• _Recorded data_
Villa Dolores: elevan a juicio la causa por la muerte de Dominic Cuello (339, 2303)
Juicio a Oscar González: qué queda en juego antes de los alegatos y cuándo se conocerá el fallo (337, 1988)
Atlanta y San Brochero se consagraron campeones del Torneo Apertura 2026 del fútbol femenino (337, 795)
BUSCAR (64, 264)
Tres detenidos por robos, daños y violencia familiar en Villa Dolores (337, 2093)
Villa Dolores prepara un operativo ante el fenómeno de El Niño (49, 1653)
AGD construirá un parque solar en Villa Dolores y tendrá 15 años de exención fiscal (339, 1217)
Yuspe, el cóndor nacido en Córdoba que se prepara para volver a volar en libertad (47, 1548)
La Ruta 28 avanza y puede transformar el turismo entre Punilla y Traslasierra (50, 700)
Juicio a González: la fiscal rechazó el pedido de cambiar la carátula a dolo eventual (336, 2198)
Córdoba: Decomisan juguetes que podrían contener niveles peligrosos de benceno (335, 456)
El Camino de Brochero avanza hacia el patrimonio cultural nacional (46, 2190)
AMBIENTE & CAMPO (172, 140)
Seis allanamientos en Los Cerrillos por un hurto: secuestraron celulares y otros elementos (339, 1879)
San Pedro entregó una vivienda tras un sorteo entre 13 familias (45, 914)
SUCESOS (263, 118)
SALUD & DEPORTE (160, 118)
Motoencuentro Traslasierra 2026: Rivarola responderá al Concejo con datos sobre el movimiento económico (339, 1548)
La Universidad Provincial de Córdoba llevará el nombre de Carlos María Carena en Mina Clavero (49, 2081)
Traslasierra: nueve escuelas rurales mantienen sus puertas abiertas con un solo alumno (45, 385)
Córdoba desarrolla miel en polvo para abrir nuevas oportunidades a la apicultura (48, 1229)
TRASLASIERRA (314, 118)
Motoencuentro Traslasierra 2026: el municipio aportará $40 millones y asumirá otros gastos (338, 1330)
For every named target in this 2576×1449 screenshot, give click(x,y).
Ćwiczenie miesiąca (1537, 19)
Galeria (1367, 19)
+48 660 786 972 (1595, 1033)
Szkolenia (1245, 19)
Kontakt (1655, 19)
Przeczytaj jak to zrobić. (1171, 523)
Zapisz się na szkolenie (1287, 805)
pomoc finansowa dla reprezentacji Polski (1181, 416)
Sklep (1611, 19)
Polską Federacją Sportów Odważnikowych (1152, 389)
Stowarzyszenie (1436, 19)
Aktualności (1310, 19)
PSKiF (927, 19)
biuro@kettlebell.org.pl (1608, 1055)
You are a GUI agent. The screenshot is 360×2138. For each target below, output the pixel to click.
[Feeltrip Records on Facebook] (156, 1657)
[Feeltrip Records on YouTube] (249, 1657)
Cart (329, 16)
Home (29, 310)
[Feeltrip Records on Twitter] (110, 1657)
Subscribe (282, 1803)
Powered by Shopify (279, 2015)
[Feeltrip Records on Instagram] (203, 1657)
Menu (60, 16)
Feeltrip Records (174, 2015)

• _WHAT THE TASK REQUIRES_
Reproduce the entries above exactly, starting at their first line and finishing with the line that contains "La Ruta 28 avanza".

• _COMPLETED EXERCISE_
Villa Dolores: elevan a juicio la causa por la muerte de Dominic Cuello (339, 2303)
Juicio a Oscar González: qué queda en juego antes de los alegatos y cuándo se conocerá el fallo (337, 1988)
Atlanta y San Brochero se consagraron campeones del Torneo Apertura 2026 del fútbol femenino (337, 795)
BUSCAR (64, 264)
Tres detenidos por robos, daños y violencia familiar en Villa Dolores (337, 2093)
Villa Dolores prepara un operativo ante el fenómeno de El Niño (49, 1653)
AGD construirá un parque solar en Villa Dolores y tendrá 15 años de exención fiscal (339, 1217)
Yuspe, el cóndor nacido en Córdoba que se prepara para volver a volar en libertad (47, 1548)
La Ruta 28 avanza y puede transformar el turismo entre Punilla y Traslasierra (50, 700)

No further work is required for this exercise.